DIRECTIONS >>
Word for word, transcribe the data below from the line with "Festival Packliste (979, 28)" to the line with "RGPD (772, 1508)", keeping both of those lines.

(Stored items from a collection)

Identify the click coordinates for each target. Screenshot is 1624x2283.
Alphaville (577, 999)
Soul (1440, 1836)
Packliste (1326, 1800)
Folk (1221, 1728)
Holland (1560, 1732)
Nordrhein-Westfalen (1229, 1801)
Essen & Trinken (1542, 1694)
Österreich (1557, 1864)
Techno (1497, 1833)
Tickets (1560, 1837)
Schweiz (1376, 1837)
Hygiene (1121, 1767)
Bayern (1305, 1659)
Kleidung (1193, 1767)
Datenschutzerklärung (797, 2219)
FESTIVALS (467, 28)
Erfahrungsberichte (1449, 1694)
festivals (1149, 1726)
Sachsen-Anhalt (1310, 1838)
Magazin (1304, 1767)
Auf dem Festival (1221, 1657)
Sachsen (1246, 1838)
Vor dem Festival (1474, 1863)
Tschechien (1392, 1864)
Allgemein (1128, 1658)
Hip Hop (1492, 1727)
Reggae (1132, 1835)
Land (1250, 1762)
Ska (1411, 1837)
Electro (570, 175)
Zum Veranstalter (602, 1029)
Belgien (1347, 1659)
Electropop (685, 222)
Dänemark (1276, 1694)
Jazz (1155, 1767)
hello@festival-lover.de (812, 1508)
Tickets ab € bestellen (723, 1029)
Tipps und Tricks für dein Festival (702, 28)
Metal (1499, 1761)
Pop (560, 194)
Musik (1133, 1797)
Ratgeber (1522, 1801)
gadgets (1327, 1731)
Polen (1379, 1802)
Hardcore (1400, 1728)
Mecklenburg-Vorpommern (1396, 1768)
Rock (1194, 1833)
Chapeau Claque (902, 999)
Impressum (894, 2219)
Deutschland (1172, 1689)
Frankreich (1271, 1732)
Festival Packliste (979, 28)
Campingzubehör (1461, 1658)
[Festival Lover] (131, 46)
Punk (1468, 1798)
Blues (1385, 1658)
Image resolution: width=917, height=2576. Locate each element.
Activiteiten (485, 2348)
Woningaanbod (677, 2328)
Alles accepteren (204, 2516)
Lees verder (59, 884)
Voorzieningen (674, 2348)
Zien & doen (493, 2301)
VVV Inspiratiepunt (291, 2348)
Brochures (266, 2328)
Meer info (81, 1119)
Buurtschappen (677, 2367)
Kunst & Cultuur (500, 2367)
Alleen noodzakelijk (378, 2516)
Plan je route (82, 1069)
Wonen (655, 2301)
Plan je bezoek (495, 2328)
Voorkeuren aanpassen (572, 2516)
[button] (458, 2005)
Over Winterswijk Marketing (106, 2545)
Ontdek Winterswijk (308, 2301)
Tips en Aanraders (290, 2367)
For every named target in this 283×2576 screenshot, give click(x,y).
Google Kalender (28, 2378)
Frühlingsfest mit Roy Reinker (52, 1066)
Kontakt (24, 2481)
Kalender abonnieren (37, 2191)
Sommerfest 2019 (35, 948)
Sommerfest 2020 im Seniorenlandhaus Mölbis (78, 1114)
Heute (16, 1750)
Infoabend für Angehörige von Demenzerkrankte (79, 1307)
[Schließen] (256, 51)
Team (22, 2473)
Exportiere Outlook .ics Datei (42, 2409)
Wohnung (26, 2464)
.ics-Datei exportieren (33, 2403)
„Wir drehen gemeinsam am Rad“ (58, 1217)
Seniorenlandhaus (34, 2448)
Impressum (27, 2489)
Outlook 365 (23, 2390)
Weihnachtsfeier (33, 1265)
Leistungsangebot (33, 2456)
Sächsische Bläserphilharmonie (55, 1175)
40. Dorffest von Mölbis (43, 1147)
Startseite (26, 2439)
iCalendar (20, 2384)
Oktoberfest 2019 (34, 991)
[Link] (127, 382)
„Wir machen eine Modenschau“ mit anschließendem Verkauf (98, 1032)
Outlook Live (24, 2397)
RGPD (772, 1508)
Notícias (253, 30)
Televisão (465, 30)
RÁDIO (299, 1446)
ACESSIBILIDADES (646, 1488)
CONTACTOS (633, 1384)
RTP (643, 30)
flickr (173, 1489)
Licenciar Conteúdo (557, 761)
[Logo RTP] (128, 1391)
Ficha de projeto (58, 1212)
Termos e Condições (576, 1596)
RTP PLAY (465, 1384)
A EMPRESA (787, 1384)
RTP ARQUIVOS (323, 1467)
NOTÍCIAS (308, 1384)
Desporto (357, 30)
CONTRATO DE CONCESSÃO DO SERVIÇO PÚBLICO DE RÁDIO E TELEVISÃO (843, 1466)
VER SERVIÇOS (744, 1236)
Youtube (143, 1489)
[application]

ANSWER SECTION >>
Festival Packliste (979, 28)
Campingzubehör (1461, 1658)
[Festival Lover] (131, 46)
Punk (1468, 1798)
Blues (1385, 1658)
Image resolution: width=917, height=2576. Locate each element.
Activiteiten (485, 2348)
Woningaanbod (677, 2328)
Alles accepteren (204, 2516)
Lees verder (59, 884)
Voorzieningen (674, 2348)
Zien & doen (493, 2301)
VVV Inspiratiepunt (291, 2348)
Brochures (266, 2328)
Meer info (81, 1119)
Buurtschappen (677, 2367)
Kunst & Cultuur (500, 2367)
Alleen noodzakelijk (378, 2516)
Plan je route (82, 1069)
Wonen (655, 2301)
Plan je bezoek (495, 2328)
Voorkeuren aanpassen (572, 2516)
[button] (458, 2005)
Over Winterswijk Marketing (106, 2545)
Ontdek Winterswijk (308, 2301)
Tips en Aanraders (290, 2367)
For every named target in this 283×2576 screenshot, give click(x,y).
Google Kalender (28, 2378)
Frühlingsfest mit Roy Reinker (52, 1066)
Kontakt (24, 2481)
Kalender abonnieren (37, 2191)
Sommerfest 2019 (35, 948)
Sommerfest 2020 im Seniorenlandhaus Mölbis (78, 1114)
Heute (16, 1750)
Infoabend für Angehörige von Demenzerkrankte (79, 1307)
[Schließen] (256, 51)
Team (22, 2473)
Exportiere Outlook .ics Datei (42, 2409)
Wohnung (26, 2464)
.ics-Datei exportieren (33, 2403)
„Wir drehen gemeinsam am Rad“ (58, 1217)
Seniorenlandhaus (34, 2448)
Impressum (27, 2489)
Outlook 365 (23, 2390)
Weihnachtsfeier (33, 1265)
Leistungsangebot (33, 2456)
Sächsische Bläserphilharmonie (55, 1175)
40. Dorffest von Mölbis (43, 1147)
Startseite (26, 2439)
iCalendar (20, 2384)
Oktoberfest 2019 (34, 991)
[Link] (127, 382)
„Wir machen eine Modenschau“ mit anschließendem Verkauf (98, 1032)
Outlook Live (24, 2397)
RGPD (772, 1508)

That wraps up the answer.